* **Exercise tasks**:
(1) Repeat the passage of the blog post about loneliness and home word for word, starting with "I guess there" and going on through "dear to someone.".
(2) Decide whether each statement below agrees with the blog post about loneliness and home, answering yes or no and quoting the deciding words: (a) The writer wants to go to Edmonton. (b) The writer calls the solutions to the problems complicated. (c) The writer's most frequent complaint is about never leaving the house.
(3) Write the next part of the blog post about loneliness and home, continuing from its final sentence.

* **Text passage**:

===============

How to even begin, to post up something so very very hurtful? A repeated mistake, an issue of trust, respect, adoration and a level just above friendship? How do I even discuss or map out an issue that lacks explanation and thorough understanding. How the fuck to even start?
I can't just tell you the basics, because there are none. There is nothing basic about what I'm feeling at the moment. The solutions to my problems are very basic, but true to the old saying, everything is easier said than done.
I am so very comfortable here at home. I love knowing where everything is, having my tea, all of my complex carbohydrates and my bed and television. Strange, how my most constant complaint is that I never leave this household, and after weeks of isolation, after one excursion to the outside, I never want to pass it's threshold again. I want to rot inside it's walls for eternity. Although, in a weeks time, I will be complaining again.
Even as I am typing this I am contradicting myself. Because I want to jet off to Edmonton, go home, and be around some TRULY familliar faces and surroundings, people who won't take me for granted, people who know me, and sense my every feeling and thought. It had gotten to the point with my friends, that our situation was self propelling. There were no questions asked, things just happend. And people knew exactly what I expected of them. And what was expected of me.
I guess there is no way of turning people into what you want them to be. Just like there is no way of making people understand you in this god damn province. There is no way for me to make it understood that all I really want is to be needed, desired and held dear to someone.

===============

* **Collected data**:
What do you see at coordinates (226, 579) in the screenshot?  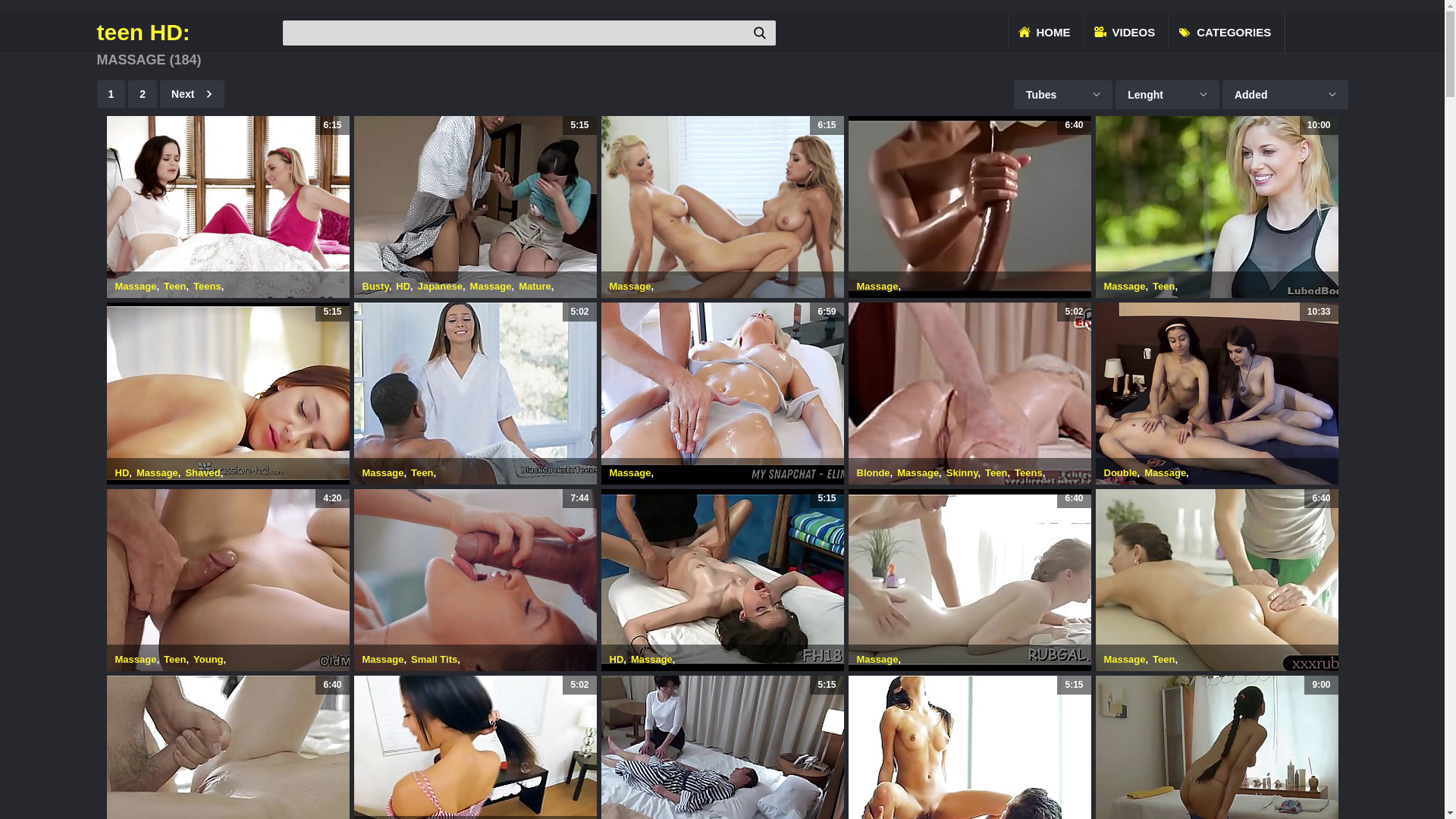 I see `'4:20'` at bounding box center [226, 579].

===============

* **Outputs for the tasks**:
(1)
I guess there is no way of turning people into what you want them to be. Just like there is no way of making people understand you in this god damn province. There is no way for me to make it understood that all I really want is to be needed, desired and held dear to someone.

(2)
(a) Yes: "I want to jet off to Edmonton"
(b) No: "The solutions to my problems are very basic"
(c) Yes: "my most constant complaint is that I never leave this household"

(3)
Sure okay, I understand the words "you're my friend, I care about you" yes. But I don't think you understand the way in which I wish you to carry our relationship. I want the respect to come from actions. Because to be honest, up to this point in my life, almost all words were lies in compared to actions. Maybe people regard respect in a completley diffrent way than I do.
Specific examples? fine. If I'm fucking you, you had better make it damn sure that I am it. That you aren't fucking any side girls within weeks of seeing me. I don't care if it was just a fuck, and you don't care for her. I don't give a shit. Honest. I can't stand it that just litterally a week before me, you picked up some hoebag, fucked her a left. Because lying there beside you, all I could hear was her voice. I felt I was being compared, under appreciated and cheap. I felt like I was as unimportant as her. I felt I was a piece of ass. I'm so tired of being the meat.
To hold out for someone, in anticipation for thier arrival. Anticipation to share something beautiful. To me, that displays the uttermost repect and affection. It means you take into consideration my jealousy problem. That no other person is going to take my place or match up to me.
I don't ask that you maintain a vow of celebacy or that you remain mine forever. I ask that you take me for what I am and SHOW me what I mean to you.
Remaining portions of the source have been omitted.